Une jeune femme de 24 ans, en situation de handicap mental, a été victime à Aghbala, dans la province de Béni Mellal, d’une exploitation sexuelle ayant entraîné une grossesse, révélant les failles profondes du système de protection des femmes handicapées au Maroc.
Dans un communiqué publié vendredi, l’Organisation marocaine pour les droits des femmes en situation de handicap tire la sonnette d’alarme.
Un appel à l’aide de la famille
Selon Samira Bekhti, présidente de l’ONG contactée par TelQuel, la mère de la victime a signalé que sa fille, qui souffre d’un handicap mental et dispose d’une carte pour personnes handicapées délivrée par le ministère de la Solidarité, avait été victime d’un viol répété par quatre individus.

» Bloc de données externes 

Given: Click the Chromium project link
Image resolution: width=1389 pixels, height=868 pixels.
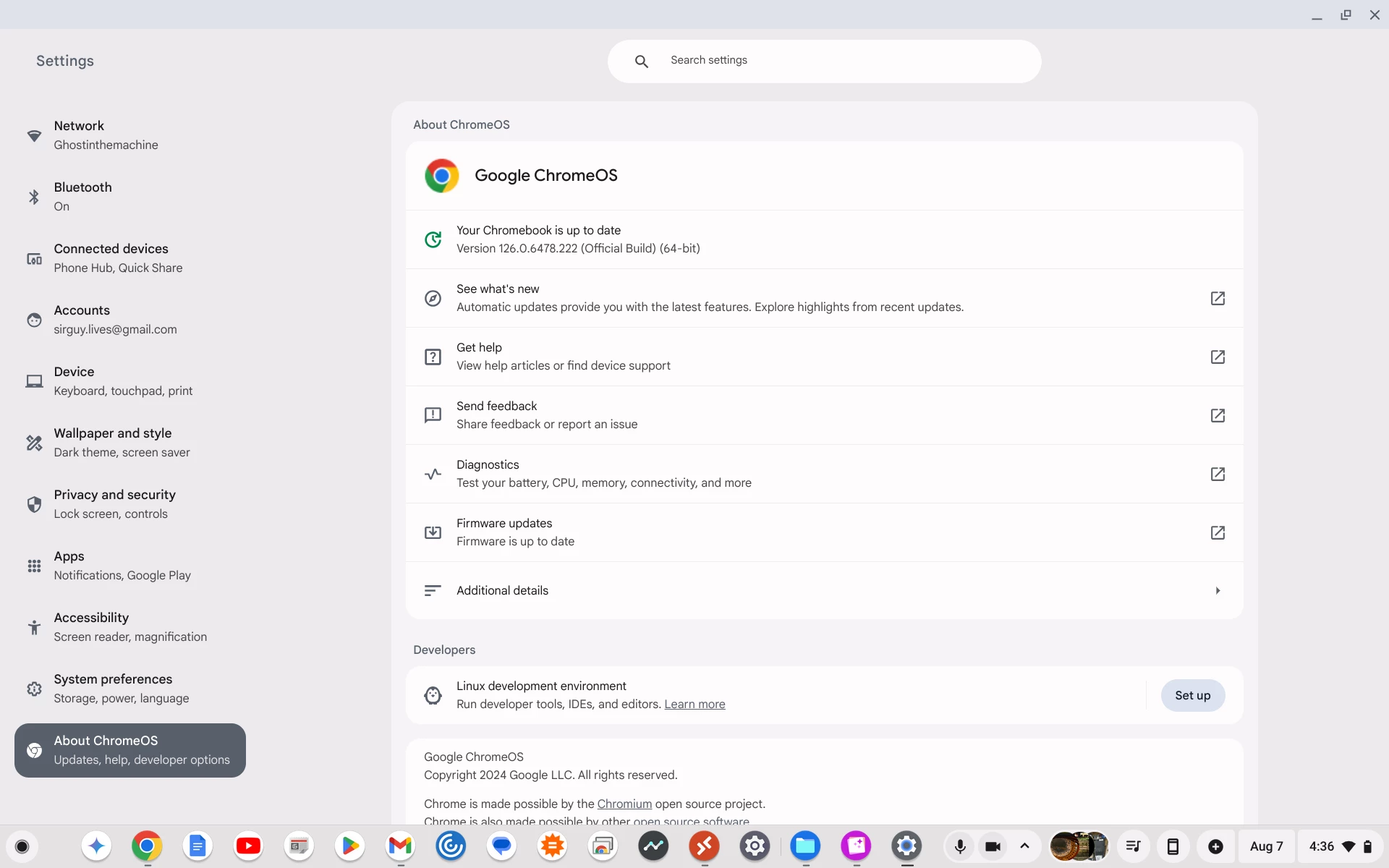Looking at the screenshot, I should coord(624,804).
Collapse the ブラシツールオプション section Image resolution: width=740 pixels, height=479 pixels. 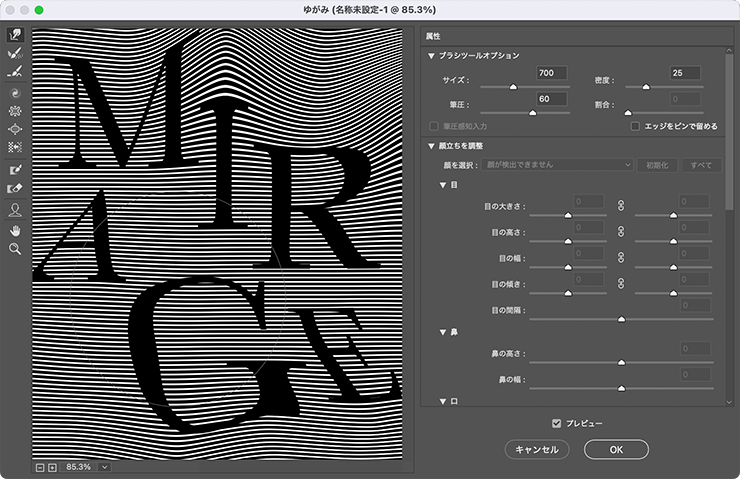point(431,56)
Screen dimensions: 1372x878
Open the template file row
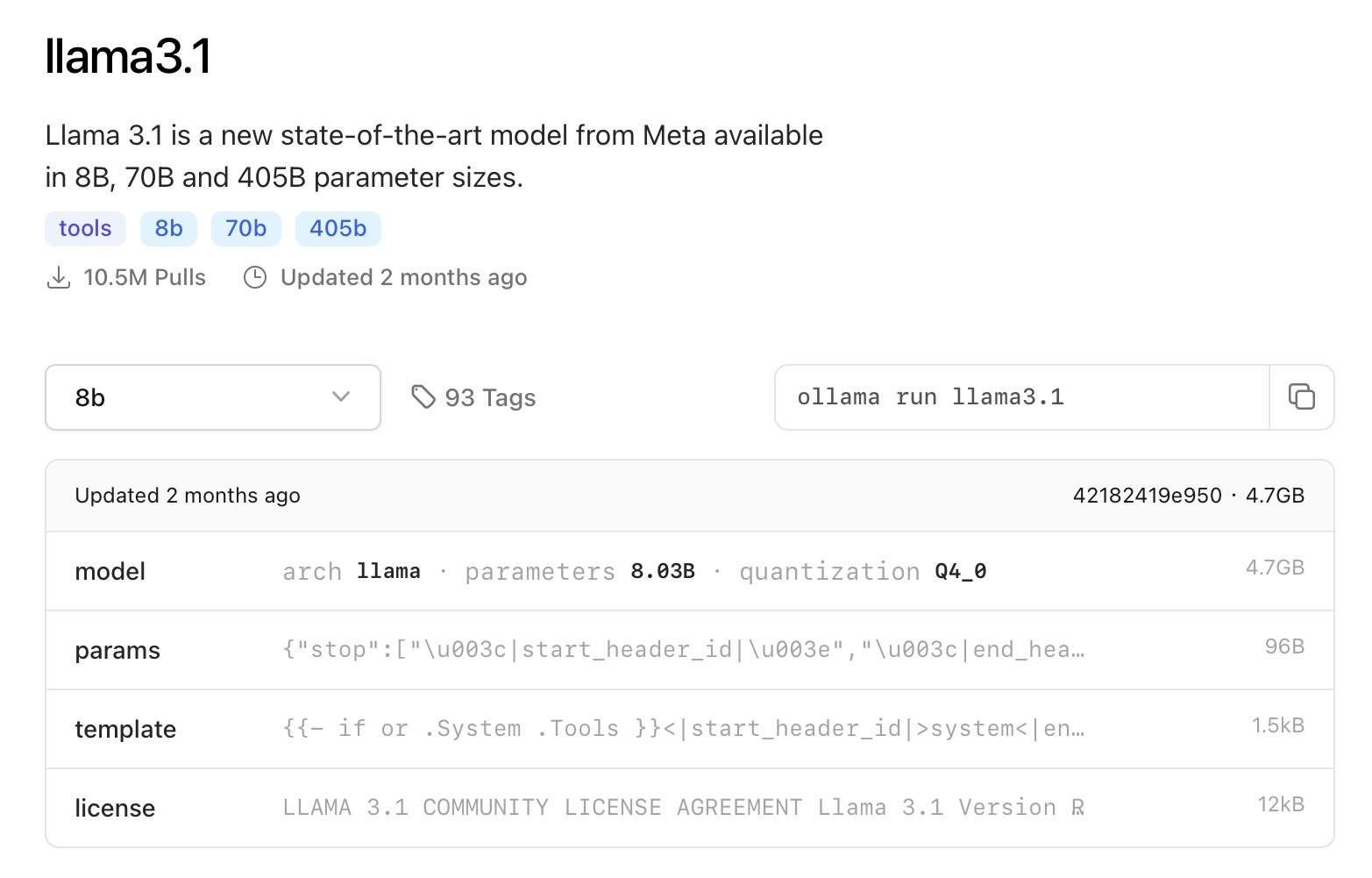coord(690,729)
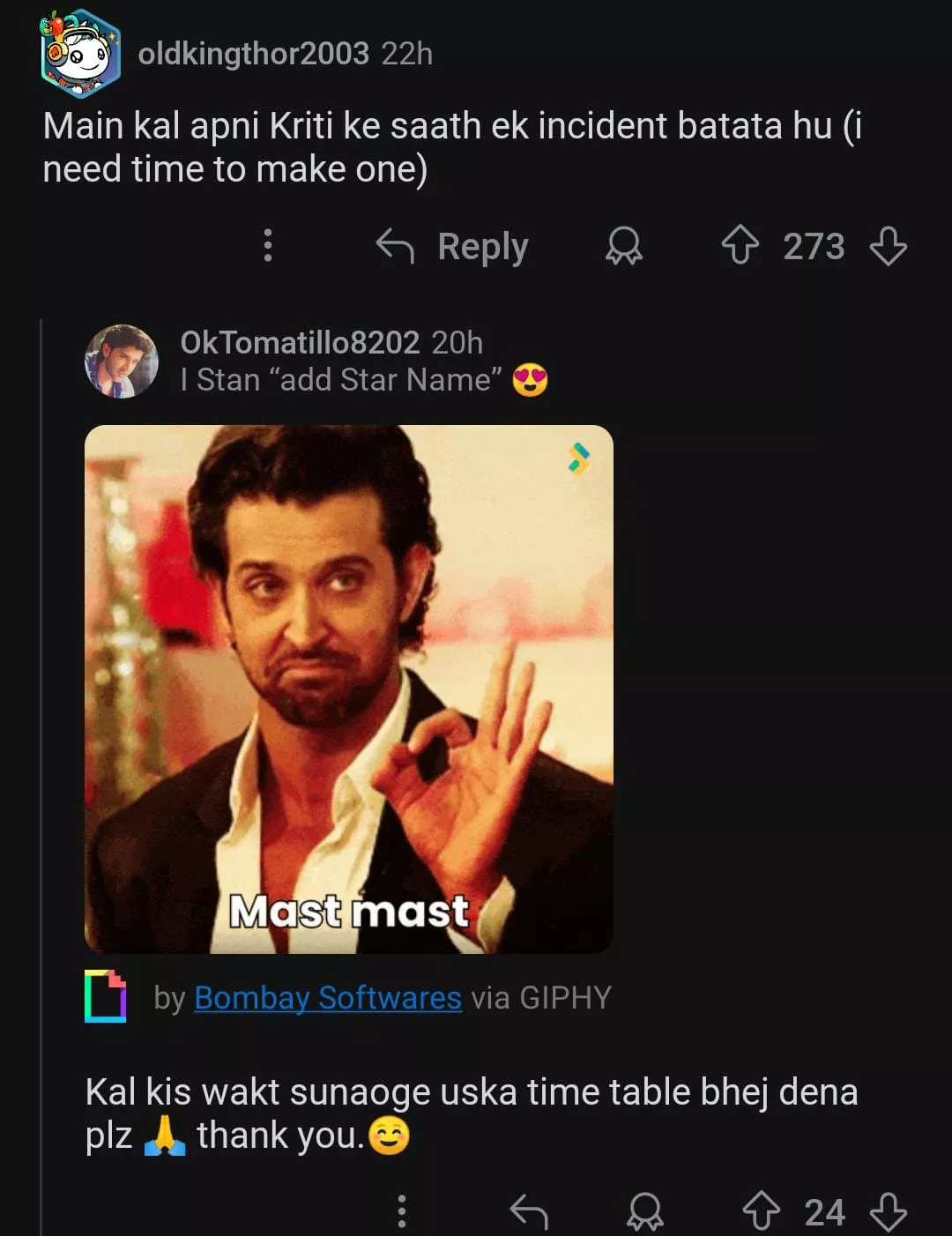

La jeune femme a été présentée devant le parquet, et une confrontation avec les mis en cause a eu lieu, mais ceux-ci ont nié les faits. Les suspects sont actuellement en liberté, dans l’attente des suites de l’enquête.
L’ONG déplore l’absence de procédures efficaces pour protéger les femmes et filles en situation de handicap. “L’absence de mécanismes de suivi et de signalement adaptés aux besoins des femmes en situation de handicap, que ce soit au niveau local, sanitaire ou social, expose cette catégorie à des violations graves sans protection ni respect de leur dignité”, déplore-t-elle.
Elle souligne également que cet incident n’est pas isolé : “En élevant notre voix aujourd’hui en solidarité avec cette victime, nous élevons aussi la voix de toutes les femmes qui ne peuvent parler et qui ne trouvent personne pour les entendre. La dignité humaine est indivisible… la protection n’est pas un privilège mais un droit fondamental”.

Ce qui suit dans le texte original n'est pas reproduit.